# TRT_object_detection **Repository Path**: wangjc5736/TRT_object_detection ## Basic Information - **Project Name**: TRT_object_detection - **Description**: https://blog.csdn.net/weixin_42409192/article/details/105069324 使用 tensorflow object detection api重新训练模型,将模型应用于部署在jetson nano的英伟达开源项目jetson-inference实现实时物体检测 - **Primary Language**: Unknown - **License**: Not specified - **Default Branch**: master - **Homepage**: None - **GVP Project**: No ## Statistics - **Stars**: 1 - **Forks**: 0 - **Created**: 2020-09-08 - **Last Updated**: 2021-03-17 ## Categories & Tags **Categories**: Uncategorized **Tags**: None ## README TensorRT Python Sample for Object Detection ====================================== Performance includes memcpy and inference.
| Model | Input Size | TRT Nano | |:------|:----------:|-----------:| | ssd_inception_v2_coco(2017) | 300x300 | 49ms | | ssd_mobilenet_v1_coco | 300x300 | 36ms | | ssd_mobilenet_v2_coco | 300x300 | 46ms | Since the optimization of preprocessing is not ready yet, we don't include image read/write time here.

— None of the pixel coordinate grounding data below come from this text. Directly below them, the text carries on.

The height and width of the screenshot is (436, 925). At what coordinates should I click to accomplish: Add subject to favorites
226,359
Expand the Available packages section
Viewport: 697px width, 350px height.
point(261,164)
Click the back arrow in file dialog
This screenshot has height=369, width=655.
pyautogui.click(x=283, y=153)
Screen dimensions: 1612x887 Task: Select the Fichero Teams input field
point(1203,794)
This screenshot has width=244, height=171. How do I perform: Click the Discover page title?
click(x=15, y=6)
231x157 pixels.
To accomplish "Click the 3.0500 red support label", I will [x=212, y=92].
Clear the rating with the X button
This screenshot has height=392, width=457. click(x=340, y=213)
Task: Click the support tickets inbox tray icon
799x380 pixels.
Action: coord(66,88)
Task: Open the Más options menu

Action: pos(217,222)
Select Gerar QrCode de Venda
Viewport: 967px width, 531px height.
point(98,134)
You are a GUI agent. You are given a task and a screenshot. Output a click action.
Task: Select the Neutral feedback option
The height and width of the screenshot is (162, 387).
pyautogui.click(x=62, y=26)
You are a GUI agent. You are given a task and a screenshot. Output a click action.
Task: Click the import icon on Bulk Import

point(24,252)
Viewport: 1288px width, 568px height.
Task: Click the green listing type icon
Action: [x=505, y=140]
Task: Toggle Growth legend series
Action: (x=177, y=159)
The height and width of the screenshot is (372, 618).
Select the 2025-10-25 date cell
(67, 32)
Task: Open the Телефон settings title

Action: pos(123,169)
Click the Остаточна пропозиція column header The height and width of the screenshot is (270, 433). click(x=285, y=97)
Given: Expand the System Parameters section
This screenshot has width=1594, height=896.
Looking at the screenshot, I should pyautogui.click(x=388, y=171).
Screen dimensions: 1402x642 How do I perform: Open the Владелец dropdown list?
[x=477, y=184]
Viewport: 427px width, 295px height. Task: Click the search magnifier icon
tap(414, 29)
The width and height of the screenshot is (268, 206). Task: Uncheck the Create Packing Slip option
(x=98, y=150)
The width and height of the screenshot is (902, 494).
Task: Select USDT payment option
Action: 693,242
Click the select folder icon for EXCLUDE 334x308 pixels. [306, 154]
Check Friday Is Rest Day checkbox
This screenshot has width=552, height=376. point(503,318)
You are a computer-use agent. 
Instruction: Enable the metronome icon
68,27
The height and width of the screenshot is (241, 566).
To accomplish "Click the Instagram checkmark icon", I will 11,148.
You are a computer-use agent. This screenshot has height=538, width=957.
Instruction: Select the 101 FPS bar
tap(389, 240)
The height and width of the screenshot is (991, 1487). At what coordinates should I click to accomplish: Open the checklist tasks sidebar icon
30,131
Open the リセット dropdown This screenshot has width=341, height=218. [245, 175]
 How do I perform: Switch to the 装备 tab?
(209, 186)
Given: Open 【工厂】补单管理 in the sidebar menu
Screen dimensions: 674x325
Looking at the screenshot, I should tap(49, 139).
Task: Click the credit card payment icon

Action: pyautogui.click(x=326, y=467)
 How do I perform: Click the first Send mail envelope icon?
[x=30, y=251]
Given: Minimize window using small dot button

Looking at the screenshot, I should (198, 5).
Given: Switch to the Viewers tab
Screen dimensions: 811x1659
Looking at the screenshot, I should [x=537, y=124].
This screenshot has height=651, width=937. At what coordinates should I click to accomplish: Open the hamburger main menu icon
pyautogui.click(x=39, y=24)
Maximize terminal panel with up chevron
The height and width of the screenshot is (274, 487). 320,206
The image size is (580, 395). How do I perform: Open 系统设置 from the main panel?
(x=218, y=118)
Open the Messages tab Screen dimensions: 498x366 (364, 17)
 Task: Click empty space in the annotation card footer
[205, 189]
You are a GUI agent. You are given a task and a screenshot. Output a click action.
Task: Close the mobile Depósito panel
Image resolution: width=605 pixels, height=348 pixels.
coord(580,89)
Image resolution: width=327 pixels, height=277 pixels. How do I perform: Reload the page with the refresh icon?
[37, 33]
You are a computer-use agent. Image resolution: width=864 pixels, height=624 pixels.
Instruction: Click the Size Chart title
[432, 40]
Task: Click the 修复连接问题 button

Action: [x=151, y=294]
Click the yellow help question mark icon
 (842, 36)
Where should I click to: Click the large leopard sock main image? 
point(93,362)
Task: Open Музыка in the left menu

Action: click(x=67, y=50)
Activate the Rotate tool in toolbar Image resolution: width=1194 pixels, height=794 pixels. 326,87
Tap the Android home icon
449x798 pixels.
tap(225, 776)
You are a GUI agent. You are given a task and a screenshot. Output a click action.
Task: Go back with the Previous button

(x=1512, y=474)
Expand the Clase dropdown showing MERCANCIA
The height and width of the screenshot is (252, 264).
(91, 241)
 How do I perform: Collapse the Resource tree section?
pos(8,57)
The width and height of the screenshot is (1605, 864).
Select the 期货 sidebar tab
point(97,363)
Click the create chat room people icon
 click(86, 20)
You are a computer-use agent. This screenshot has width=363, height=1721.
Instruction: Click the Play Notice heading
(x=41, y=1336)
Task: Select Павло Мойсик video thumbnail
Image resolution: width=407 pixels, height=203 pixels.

## Install dependencies ```C $ sudo apt-get install python3-pip libhdf5-serial-dev hdf5-tools $ pip3 install --extra-index-url https://developer.download.nvidia.com/compute/redist/jp/v42 tensorflow-gpu==1.13.1+nv19.5 --user $ pip3 install numpy pycuda --user ```

## Download model Please download the object detection model from TensorFlow model zoo.
```C $ git clone https://github.com/AastaNV/TRT_object_detection.git $ cd TRT_object_detection $ mkdir model $ cp [model].tar.gz model/ $ tar zxvf model/[model].tar.gz -C model/ ``` ##### Supported models: - ssd_inception_v2_coco_2017_11_17 - ssd_mobilenet_v1_coco - ssd_mobilenet_v2_coco We will keep adding new model into our supported list.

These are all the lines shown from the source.